In a fiercely competitive landscape like the quick-service restaurant industry, innovation is the name of the game. While time-tested strategies such as celebrity partnerships and limited-time menu offerings remain effective in creating competitive differentiation, restaurants are also investing significant resources into building digital-first offerings. But as they adapt to a new world of employee and customer engagement through offerings such as mobile ordering, self-service kiosks, and AI-enabled personalization efforts, restaurants also have to rethink the back-of-the-house tech stack.
Beneath digital advancements lies an often-overlooked component: what happens to digital offerings when the internet goes down? For example, due to poor connectivity, a customer may not be able to check in on their mobile app for curbside pickup, or a drive thru line gets abnormally long as an employee can’t input a customer’s order quickly. Events such as these not only impact a restaurant’s immediate financial performance but can also exert an unpredictable influence on a customer’s trust and loyalty.
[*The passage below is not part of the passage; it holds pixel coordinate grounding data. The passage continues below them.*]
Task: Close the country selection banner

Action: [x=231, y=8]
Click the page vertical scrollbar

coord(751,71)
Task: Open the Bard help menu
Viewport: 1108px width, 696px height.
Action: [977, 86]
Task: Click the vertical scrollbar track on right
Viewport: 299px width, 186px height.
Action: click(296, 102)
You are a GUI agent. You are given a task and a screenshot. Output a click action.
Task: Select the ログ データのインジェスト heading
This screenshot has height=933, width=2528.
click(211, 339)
To ensure digital-first applications work as intended, quick-serves and other brands are turning toward cloud-optional technology—a new way to build applications. Let’s dive into why and how.
Looking beyond the cloud
Quick-service restaurants frequently leverage cloud technology to support their applications. The transition to cloud technology over the past decade has undeniably accelerated innovation thanks to the flexibility it provides, but it didn’t come without substantial reliability challenges and architectural complexity.
Cloud-based systems rely heavily on a stable internet connection, an assumption that doesn’t always hold. A strong internet connection may seem like table stakes in this day and age, but when your business needs to support low-latency applications, this is far from guaranteed. Low latency simply means that apps can provide responses with minimal delay.
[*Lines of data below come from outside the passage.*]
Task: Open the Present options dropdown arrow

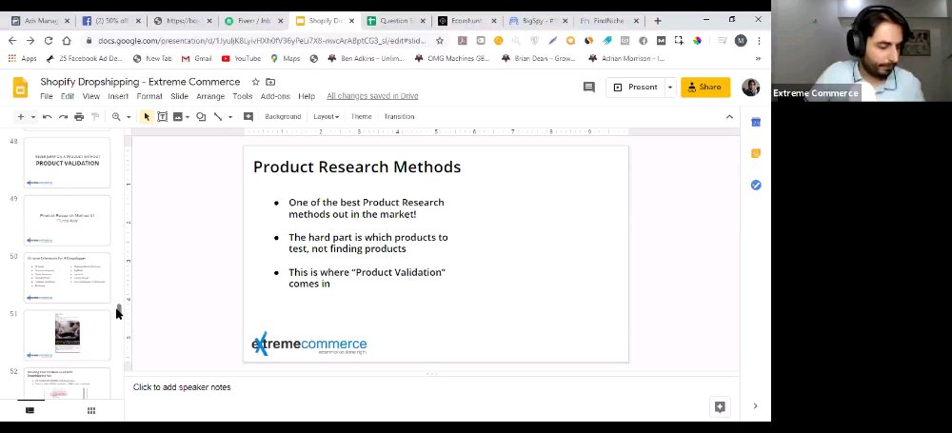Action: tap(669, 87)
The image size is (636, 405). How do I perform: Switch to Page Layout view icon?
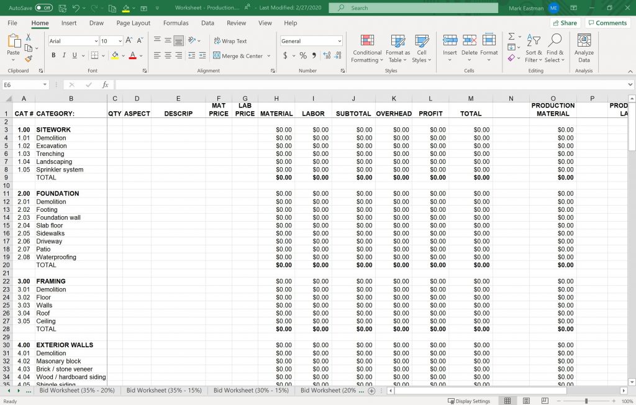(x=526, y=401)
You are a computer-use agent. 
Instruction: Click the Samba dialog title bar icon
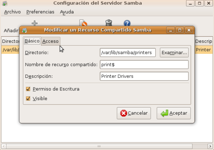25,30
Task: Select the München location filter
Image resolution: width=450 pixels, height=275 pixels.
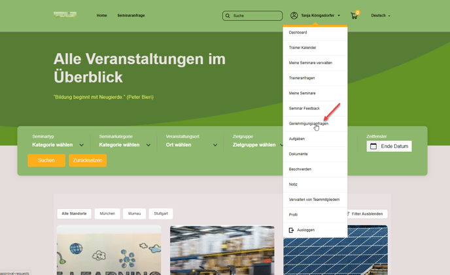Action: click(107, 213)
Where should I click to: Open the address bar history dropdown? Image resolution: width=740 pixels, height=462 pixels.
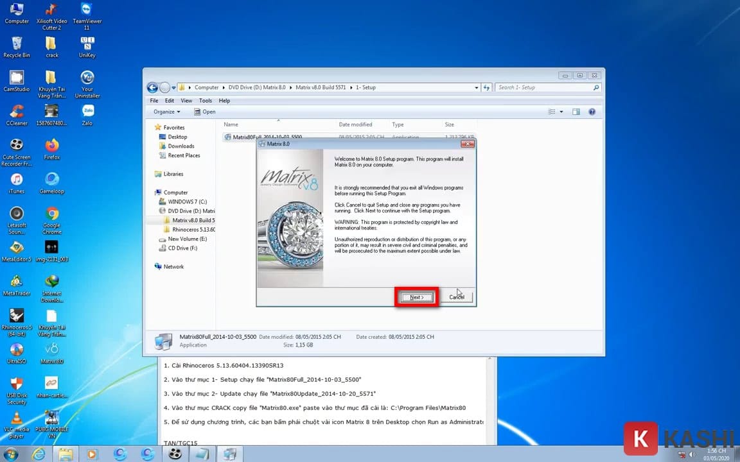[x=476, y=87]
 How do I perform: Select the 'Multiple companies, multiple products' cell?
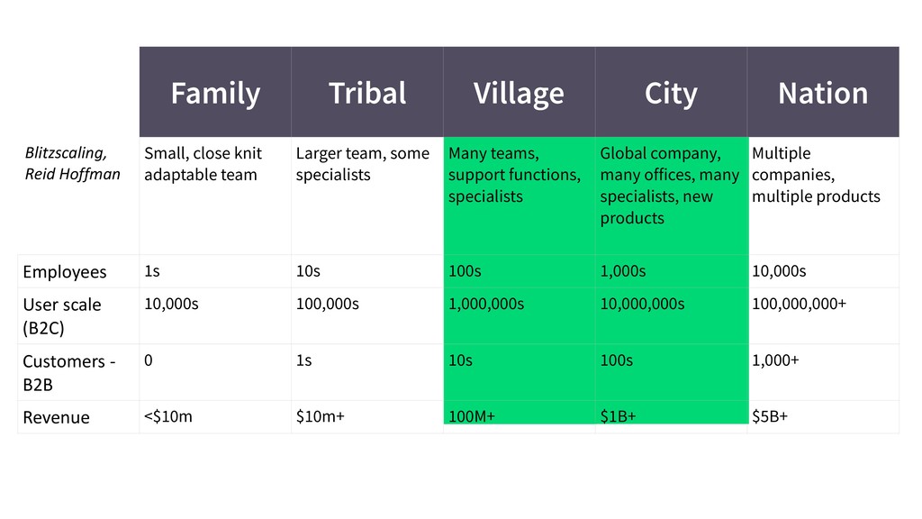click(x=823, y=196)
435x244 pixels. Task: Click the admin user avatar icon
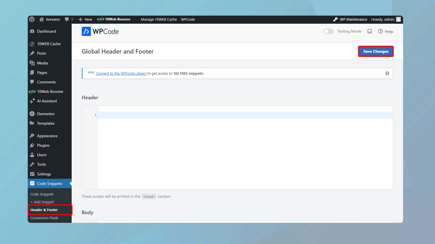398,19
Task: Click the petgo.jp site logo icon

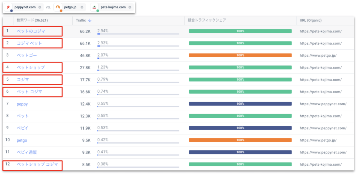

Even urban restaurant locations encounter recurring reliability challenges, which are further amplified in rural areas and unconventional settings such as food trucks.
To combat the fragility of cloud-only architectures, restaurants and other retail operations have resorted back to on-premise servers. However, this approach can be expensive, complicated, and impractical for mobile or non-traditional experiences such as pop-up shops, food trucks, stadiums, and festivals. Moreover, it constrains quick-service restaurants’ agility to swiftly deploy new technologies in response to evolving customer demands.
But recently a third option has emerged: the concept of “cloud-optional.” This game-changing approach empowers applications to function with or without an internet connection.
Finding value from back-end technology
Real-time coordination is key for quick-serves, where speed and efficiency are the cornerstone of exceptional customer service. Cloud-optional technology helps operators achieve real-time coordination as it allows applications to continue operating offline. An important use case is point-of-sale (POS) systems. Orders taken on the front-of-house POS can still be shared in real-time across local devices such as iPads in the drive-thru or kitchen display systems in the kitchen, even when the internet is not available. All data changes are stored locally and seamlessly synchronized when local devices or cloud connectivity becomes available. It marries the reliability of on-premises systems with the cost-efficiency and flexibility of the cloud. This means applications that customers enjoy and employees rely on continue working, even when internet access is unavailable.
Take Chick-fil-A as an example. It recently created a new point-of-sale system based off of cloud-optional technology. The next-generation POS system will operate independently of an internet connection, providing more resilience to outages, enhanced speed, and flexible control to deliver a reliable end-user experience. As a result, operators and their teams will be able to deliver the Chick-fil-A experience customers expect, regardless of sales channel, internet strength, or connectivity.
As Chris Taylor, senior director, customer technology solutions at Chick-fil-A, said, “We want to bring the same commitment to operational excellence and customer care that you see at our restaurants, and extend that to the things guests can’t see, like technology.” Now, according to Chris, “… key operational data [moves] between restaurant Team Members quickly, seamlessly and with no round trips to central services. The more control and information we can put in the hands of Operators and their teams, the better they can care for customers.”
Making sure technology works the way it should
Despite substantial investments aimed at enhancing the overall dining experience, challenges arise when back-end infrastructure is ill-equipped to support innovations. With the arrival of cloud-optional technology, quick-serves can future-proof back-end technology while integrating new applications seamlessly.
At the end of the day, quick-service restaurants now have the power and agility to optimize their current and future investments while also exceeding the expectations of customers and employees alike.
Adam Fish is CEO and cofounder of Ditto, creator of an edge sync platform that enables apps to synchronize data in real-time, even without internet connectivity.